- _Prompt_
From the records below, take each line where the string "right" shows up and copy it.

────────────────────

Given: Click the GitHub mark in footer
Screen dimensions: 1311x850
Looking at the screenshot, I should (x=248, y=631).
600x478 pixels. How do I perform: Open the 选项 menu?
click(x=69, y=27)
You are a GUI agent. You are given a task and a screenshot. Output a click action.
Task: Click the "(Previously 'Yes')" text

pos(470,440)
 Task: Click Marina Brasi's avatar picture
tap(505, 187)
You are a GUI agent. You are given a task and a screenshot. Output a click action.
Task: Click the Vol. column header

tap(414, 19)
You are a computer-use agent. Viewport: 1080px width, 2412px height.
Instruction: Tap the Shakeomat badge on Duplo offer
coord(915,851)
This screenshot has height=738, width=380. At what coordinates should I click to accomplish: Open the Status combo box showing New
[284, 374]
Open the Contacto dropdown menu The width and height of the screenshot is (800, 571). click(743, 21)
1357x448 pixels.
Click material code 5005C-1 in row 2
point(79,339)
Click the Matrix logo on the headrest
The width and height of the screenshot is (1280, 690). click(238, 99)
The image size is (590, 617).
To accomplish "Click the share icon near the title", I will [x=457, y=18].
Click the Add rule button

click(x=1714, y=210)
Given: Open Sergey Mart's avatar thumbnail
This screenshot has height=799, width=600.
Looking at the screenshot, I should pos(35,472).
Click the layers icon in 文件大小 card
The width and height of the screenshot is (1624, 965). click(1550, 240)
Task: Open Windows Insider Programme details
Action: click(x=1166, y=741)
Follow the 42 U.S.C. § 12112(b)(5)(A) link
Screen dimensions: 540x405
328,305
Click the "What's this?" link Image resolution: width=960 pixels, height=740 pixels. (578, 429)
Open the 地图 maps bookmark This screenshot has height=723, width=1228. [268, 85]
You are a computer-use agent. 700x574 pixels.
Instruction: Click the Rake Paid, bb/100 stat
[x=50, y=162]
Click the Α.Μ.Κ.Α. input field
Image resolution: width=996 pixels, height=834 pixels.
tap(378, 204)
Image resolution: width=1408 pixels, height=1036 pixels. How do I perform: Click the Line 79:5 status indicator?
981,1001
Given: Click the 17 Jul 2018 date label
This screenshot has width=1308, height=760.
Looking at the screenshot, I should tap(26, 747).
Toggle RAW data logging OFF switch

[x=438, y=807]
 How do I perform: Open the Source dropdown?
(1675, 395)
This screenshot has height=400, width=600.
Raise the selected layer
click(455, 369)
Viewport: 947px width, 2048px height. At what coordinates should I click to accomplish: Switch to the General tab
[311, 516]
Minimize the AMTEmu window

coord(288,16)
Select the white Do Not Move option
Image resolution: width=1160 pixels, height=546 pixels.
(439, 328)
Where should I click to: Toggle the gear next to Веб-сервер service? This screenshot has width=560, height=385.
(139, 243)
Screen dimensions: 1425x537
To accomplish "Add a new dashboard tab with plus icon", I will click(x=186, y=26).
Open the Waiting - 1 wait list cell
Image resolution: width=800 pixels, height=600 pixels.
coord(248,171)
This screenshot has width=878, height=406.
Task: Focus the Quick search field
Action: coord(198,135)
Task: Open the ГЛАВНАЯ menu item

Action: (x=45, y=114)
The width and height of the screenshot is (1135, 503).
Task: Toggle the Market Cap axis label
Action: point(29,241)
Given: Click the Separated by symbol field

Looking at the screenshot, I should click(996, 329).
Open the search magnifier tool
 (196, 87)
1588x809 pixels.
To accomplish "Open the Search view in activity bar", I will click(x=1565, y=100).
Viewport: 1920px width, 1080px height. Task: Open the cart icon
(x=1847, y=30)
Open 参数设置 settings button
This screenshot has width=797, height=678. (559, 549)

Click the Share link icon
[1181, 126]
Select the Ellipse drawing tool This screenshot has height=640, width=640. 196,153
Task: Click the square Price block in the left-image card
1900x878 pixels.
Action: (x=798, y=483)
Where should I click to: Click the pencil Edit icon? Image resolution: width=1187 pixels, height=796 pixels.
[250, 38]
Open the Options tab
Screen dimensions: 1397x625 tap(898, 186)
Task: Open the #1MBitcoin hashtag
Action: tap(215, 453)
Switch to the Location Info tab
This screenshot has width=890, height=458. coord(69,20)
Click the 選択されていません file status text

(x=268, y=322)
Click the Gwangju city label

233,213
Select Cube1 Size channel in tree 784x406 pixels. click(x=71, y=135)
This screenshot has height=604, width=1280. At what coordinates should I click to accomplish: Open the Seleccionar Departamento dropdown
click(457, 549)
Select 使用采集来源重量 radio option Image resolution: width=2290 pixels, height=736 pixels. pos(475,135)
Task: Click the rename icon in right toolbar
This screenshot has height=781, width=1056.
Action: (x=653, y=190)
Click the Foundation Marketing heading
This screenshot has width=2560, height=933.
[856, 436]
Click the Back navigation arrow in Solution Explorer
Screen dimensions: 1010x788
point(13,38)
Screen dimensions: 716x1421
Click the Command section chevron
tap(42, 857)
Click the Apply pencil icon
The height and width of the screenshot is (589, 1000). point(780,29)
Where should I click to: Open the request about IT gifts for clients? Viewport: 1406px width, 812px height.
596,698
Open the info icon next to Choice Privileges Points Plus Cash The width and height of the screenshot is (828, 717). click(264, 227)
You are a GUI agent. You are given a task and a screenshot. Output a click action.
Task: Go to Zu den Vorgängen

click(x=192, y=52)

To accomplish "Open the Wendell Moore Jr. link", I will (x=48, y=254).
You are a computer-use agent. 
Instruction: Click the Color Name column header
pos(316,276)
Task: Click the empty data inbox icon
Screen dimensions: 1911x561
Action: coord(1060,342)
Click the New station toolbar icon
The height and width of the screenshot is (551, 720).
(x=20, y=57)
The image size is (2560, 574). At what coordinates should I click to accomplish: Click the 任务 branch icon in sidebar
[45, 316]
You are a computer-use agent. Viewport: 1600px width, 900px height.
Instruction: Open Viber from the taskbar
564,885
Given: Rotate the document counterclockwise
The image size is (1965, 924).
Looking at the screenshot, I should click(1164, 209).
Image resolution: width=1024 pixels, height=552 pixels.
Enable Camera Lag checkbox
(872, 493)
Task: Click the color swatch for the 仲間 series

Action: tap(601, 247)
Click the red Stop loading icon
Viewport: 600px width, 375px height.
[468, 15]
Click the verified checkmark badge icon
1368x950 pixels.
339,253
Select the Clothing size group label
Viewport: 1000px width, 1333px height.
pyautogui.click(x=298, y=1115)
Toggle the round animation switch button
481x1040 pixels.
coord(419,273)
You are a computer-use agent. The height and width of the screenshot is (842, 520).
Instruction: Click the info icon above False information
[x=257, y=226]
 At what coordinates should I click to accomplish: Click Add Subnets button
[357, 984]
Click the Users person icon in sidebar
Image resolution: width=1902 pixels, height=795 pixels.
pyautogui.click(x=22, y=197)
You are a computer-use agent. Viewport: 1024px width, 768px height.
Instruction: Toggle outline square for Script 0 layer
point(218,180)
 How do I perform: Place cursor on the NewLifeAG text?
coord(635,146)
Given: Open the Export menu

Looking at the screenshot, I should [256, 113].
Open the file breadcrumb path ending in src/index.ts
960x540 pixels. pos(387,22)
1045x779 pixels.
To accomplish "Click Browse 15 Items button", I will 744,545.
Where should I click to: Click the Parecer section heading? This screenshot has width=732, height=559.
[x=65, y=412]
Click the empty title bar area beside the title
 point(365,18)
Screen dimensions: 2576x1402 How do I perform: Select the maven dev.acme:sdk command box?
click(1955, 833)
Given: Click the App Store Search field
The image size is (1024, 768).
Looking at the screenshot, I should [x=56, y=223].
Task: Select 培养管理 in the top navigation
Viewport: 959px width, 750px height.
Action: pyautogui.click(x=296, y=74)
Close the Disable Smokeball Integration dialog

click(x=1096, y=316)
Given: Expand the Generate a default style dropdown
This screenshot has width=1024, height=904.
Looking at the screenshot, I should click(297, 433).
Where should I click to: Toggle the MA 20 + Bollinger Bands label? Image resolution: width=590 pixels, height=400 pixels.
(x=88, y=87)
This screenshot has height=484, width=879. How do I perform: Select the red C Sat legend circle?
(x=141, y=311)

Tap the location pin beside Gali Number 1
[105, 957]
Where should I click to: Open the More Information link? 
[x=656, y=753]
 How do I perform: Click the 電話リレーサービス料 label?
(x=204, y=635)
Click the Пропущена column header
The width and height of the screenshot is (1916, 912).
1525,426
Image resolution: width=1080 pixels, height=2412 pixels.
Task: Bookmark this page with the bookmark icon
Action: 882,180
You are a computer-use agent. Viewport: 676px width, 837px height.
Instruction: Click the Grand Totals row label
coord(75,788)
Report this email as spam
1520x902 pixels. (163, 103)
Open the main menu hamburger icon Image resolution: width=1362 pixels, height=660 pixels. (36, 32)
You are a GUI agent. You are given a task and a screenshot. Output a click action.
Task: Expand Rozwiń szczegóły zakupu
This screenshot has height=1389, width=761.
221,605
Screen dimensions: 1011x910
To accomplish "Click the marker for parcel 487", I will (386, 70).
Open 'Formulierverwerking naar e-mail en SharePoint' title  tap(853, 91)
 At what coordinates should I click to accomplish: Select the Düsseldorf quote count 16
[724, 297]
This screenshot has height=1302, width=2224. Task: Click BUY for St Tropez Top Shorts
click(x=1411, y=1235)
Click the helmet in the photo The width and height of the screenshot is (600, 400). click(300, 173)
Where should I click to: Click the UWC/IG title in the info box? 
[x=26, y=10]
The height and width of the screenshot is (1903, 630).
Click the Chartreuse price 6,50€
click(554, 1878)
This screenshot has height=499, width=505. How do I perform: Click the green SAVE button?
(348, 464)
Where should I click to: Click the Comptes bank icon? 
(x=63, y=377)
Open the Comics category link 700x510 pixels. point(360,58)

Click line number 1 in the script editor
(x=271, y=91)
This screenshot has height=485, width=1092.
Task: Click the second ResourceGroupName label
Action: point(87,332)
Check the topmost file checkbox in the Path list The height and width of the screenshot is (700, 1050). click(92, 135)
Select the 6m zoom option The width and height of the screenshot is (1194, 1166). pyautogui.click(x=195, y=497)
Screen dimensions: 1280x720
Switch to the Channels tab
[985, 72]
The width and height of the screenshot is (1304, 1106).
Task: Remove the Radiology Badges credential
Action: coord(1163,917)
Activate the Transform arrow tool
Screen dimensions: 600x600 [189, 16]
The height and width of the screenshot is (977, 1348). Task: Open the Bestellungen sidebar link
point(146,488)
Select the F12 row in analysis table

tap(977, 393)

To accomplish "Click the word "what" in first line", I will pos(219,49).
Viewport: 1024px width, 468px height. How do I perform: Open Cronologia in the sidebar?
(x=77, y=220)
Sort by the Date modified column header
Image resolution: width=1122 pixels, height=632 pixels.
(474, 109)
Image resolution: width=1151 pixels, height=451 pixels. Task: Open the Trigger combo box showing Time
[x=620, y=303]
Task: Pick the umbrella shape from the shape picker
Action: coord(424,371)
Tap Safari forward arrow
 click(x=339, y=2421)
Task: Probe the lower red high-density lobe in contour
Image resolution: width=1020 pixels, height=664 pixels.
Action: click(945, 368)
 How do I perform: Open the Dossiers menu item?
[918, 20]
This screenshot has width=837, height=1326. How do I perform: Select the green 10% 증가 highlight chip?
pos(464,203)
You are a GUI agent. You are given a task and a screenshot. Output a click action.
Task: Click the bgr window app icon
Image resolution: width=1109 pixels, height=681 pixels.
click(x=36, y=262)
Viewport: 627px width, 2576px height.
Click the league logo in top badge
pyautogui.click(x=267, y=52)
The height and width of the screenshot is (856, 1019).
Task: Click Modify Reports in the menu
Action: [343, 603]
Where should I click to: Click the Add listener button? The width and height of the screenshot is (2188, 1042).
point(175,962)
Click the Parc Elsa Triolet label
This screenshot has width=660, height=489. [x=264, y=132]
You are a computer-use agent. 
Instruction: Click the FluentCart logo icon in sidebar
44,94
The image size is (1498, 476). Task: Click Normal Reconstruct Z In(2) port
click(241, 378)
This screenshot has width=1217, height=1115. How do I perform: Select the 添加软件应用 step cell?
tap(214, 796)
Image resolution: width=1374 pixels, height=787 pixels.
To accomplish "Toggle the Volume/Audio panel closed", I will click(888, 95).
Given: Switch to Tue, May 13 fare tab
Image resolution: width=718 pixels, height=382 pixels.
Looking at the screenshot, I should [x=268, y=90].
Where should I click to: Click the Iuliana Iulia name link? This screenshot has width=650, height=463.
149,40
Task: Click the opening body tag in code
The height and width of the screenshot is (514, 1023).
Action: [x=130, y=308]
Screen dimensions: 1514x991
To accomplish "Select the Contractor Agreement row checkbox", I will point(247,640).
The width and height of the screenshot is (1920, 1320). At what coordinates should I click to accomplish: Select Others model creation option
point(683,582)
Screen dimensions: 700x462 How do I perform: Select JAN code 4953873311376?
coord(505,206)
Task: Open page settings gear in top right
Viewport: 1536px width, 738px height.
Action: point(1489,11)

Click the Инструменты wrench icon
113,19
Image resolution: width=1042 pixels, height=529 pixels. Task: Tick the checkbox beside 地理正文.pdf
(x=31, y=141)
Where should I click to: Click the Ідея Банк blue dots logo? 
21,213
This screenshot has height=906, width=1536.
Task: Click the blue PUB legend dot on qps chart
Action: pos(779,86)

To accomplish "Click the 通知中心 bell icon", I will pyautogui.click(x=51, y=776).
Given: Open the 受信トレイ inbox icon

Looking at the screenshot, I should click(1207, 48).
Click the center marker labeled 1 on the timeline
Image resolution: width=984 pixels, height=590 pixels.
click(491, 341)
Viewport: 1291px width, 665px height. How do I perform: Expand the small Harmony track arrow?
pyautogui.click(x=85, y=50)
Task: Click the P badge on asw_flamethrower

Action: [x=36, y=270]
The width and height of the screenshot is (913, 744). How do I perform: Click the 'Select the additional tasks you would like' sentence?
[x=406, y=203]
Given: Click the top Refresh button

────────────────────

- _Problem solution_
Task: Click the rename icon in right toolbar
Task: Open page settings gear in top right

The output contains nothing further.